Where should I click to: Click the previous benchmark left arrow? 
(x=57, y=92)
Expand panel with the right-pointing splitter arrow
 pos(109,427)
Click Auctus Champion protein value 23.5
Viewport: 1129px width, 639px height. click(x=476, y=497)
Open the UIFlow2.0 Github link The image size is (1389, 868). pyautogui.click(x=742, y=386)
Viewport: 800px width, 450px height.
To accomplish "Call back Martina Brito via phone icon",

▬▬▬▬▬▬▬▬▬▬

PROBLEM TO SOLVE
Set down the line that contains "Open the UIFlow2.0" exactly. Do the same for each later line of the data, through the end, and add nothing.

EXPECTED OUTPUT
Open the UIFlow2.0 Github link The image size is (1389, 868). pyautogui.click(x=742, y=386)
Viewport: 800px width, 450px height.
To accomplish "Call back Martina Brito via phone icon",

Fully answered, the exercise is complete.